The legacy model assumes that a caller who sounds right and can recite a few static account details must be legitimate. When a clone matches a customer’s or an executive’s exact tonal signature, human empathy does the rest, prompting agents to instinctively lower their guard.

That vulnerability compounds when it meets a second, older weakness. The personal data attackers pair with a cloned voice, such as date of birth, account numbers, or security answers, is often sitting in a breached dataset or purchasable outright. Rozum says:

“If your frontline checkpoint relies on a voice check combined with basic, fixed data points, your operational framework is fundamentally exposed. A voice can no longer be used as a password.”

Both diagnoses point in the same direction. The contact centre’s authentication problem was never really about voice at all, but about treating a single, guessable, replicable signal as sufficient proof of anything.

What Contact Centre Leaders Should Actually Fix First  

Here, Rozum and Lazerowitz converge. Their advice is striking as much for what it rules out as for what it recommends.

Rozum’s ninety-day mandate is unambiguous. He suggests you implement out-of-band multi-factor authentication and stop allowing voice to serve as standalone validation for any high-risk transaction. In practice, that means a secure push notification through a mobile app, a dynamic SMS code, or a mandatory callback to a verified number on file. If a caller cannot clear that separate digital check, the transaction halts immediately. No exceptions are made for a convincing story.

Lazerowitz’s version of the same ninety-day test is procedural. Does a documented verification process exist, does it survive contact with a realistic attack, and can an agent flag a suspicious call in seconds rather than by wading through a lengthy ticketing form? “Fix your verification process before you buy anything,” he says.

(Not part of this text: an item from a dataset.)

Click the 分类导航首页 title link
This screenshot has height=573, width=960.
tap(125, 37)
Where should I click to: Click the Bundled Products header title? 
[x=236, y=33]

What both explicitly warn against is instructive. Rozum stresses that you shouldn’t “waste your budget on specialised human ear training programs”. Teaching agents to listen for glitches or flat tone is a losing race against models evolving faster than human biology can adapt. Lazerowitz, similarly, cautions against leading with detection software of any kind:

“Detection is a Band-Aid on a broken identity process; the accuracy claims are shakier than the marketing suggests, and a detector bolted onto weak verification just gives you a confident wrong answer.”

Fix the process first, in other words, or any tool bought to patch it will simply add a false sense of security to an already exposed system.

The cultural fix runs deeper than either checklist. Rozum wants organisations to “shift the organisational incentive from speed to compliance security”. This is because decades of optimising for average handle time have trained agents to be rushed. Naturally, rushed agents are the easiest agents to manipulate. Fraudsters know this and manufacture urgency deliberately. They can pose as a distressed exec or a customer in crisis specifically to make an agent skip a step.

Lazerowitz suggests the attacks his platform simulates rarely resemble the shouting, threatening caller of security-training folklore. “Niceness is the weapon,” he says. The single fastest way to sabotage a defence programme, in his experience, is punishing agents who flag a false alarm or fail a simulation. “If an agent’s metrics take a hit for escalating a suspicious call, they’ll stop escalating.”

The end state both are describing is the same. Workflows engineered so that no agent, however persuaded, ever holds the sole authority to approve a high-risk action on voice alone. As Lazerowitz puts it, “the caller can apply all the pressure they want; the system should make the bad outcome impossible.”